In general, they focus on sharing educational content with simple and quick terminology; in some other cases, they share their own experiences regarding savings or generating extra income, even about their stock market gains and losses.
Finfluencers are mostly young people who understand that millennials and centennials love to learn on their own, mainly through digital media.
But why do young people prefer to consult the information offered by finfluencers and not specialized media? Common Vision's research shows that millennials don't trust specialized media because they don't think there is enough clear information about the problems facing their generation.
Figures show the trend of increasing search for information about personal finance in social networks and online communities, since, according to New Morning Consult, 71% of the centennial and millennial generations value more financial information that comes from someone like them.

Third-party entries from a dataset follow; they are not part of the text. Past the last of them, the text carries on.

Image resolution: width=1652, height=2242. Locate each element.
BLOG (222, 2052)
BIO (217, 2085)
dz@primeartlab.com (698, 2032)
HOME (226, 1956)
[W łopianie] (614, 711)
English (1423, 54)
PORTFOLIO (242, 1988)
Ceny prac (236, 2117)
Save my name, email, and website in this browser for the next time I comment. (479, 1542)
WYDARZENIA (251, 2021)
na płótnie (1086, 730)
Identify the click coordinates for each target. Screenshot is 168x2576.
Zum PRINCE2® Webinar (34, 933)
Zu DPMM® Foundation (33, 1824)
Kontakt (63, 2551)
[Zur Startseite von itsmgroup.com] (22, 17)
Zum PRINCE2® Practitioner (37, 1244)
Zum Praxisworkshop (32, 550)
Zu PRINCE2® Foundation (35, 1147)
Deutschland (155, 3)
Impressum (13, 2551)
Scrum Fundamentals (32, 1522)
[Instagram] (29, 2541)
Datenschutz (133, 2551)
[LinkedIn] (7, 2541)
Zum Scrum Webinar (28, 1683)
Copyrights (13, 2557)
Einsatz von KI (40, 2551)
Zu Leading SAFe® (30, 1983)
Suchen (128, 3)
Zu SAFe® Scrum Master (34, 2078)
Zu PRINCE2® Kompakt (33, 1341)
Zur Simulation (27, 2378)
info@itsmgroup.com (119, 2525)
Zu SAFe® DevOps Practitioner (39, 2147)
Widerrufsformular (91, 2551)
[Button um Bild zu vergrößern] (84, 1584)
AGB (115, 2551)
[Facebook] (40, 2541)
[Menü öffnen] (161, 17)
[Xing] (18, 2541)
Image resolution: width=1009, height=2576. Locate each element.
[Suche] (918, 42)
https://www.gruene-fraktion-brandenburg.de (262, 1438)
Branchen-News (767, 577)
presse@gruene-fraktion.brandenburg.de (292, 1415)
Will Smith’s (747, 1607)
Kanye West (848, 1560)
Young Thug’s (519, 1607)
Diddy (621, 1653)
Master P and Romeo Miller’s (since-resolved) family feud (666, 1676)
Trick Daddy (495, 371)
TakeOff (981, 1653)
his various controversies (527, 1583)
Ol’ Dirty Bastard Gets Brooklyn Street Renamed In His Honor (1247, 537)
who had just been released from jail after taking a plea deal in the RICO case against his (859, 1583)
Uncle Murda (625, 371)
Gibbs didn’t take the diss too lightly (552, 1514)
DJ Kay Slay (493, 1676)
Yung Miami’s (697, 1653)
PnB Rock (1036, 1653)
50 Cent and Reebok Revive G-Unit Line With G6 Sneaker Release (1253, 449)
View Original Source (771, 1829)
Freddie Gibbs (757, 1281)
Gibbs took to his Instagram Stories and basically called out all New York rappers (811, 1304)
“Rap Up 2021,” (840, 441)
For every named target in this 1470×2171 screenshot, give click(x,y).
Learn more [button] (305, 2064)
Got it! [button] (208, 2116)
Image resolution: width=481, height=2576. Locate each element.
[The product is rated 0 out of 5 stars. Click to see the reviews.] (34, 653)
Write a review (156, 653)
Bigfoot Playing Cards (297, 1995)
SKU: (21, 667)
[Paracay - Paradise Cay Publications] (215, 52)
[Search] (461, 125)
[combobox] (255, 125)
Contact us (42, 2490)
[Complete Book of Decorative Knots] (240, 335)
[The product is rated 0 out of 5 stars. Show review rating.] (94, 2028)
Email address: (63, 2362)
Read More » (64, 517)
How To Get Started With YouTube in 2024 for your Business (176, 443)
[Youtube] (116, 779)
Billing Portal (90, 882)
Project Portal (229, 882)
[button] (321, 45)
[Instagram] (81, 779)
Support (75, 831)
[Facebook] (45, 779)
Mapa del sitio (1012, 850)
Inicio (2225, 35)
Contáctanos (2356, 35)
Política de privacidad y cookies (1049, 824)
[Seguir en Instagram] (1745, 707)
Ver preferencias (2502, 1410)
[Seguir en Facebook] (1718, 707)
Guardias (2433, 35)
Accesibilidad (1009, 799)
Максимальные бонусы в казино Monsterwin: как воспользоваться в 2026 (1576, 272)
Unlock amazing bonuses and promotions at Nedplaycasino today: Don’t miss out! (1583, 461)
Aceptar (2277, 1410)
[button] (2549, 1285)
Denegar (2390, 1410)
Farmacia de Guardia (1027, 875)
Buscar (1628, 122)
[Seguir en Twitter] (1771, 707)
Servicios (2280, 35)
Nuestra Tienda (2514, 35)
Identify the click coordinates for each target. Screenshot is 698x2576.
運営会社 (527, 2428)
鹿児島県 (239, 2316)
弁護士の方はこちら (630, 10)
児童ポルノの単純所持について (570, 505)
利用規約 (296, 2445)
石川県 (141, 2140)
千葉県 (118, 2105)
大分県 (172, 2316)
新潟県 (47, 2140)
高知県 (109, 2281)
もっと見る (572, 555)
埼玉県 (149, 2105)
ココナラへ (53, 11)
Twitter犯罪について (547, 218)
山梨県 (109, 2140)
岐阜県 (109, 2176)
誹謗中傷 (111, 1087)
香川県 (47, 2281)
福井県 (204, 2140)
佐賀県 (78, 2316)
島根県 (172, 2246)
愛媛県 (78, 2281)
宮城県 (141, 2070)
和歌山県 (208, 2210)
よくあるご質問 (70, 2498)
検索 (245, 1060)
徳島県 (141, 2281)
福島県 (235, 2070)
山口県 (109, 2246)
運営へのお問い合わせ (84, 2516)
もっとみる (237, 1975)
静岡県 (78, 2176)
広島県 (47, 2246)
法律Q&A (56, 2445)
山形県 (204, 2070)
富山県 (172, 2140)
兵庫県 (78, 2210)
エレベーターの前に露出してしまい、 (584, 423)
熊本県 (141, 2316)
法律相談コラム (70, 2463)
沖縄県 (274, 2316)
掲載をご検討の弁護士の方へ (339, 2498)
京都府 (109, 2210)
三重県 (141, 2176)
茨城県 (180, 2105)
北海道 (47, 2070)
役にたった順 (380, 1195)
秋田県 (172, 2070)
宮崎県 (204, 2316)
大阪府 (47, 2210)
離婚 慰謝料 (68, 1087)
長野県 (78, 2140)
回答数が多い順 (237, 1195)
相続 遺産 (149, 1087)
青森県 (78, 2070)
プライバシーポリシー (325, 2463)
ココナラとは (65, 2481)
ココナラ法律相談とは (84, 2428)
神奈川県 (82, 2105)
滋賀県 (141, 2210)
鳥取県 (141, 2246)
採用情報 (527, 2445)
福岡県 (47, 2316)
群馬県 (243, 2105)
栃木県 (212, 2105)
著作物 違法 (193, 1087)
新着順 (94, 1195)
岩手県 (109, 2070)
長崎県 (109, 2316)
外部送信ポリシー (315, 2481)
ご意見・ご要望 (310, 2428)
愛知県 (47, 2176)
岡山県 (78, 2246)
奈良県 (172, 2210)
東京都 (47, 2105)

According to financial advisor MagnifyMoney Advisor's survey, about 60% of investors under 40 are part of investment communities or forums, and 46% turned to social networks for information on the topic, preferring YouTube, TikTok, Instagram, Twitter, Facebook groups, and Reddit.
Not everything that is said on social networks is true
Although it is a reality that finfluencers have managed to focus the attention of young people on financial education topics, we should not lose sight of the fact that these content generators obtain benefits by monetizing the views on their channels or digital profiles, which include promotional content, product sales, or investment courses, among others.
The above may represent certain risks if the information disseminated does not warn of the dangers associated with some of the products being promoted or if the investments lack financial strategies.
The National Commission for the Protection and Defense of Financial Services Users (CONDUSEF) recommends those who consume this type of content be careful when following some advice that may put not only their finances or their patrimony at risk, but also their security.
If you like finfluencer posts, follow these tips:
If you want to invest in any product promoted by TikTok, you must first verify that the financial institution referred to is regulated by the National Banking and Securities Commission.
Always compare the information on social networks with different institutional sources, for example, with the information available on the National Commission for the Protection and Defense of Users of Financial Services or National Banking and Securities Commission websites.
Consider that some of the recommendations that circulate through social networks may be paid mentions, and not in all cases, it is specified.
For example, some investment products recommended in networks may be high-risk for your finances, cryptocurrencies, or they may be fraud.
If you are interested in learning more about how to have a healthy financial life, we recommend you take financial education courses, where you can obtain more complete information.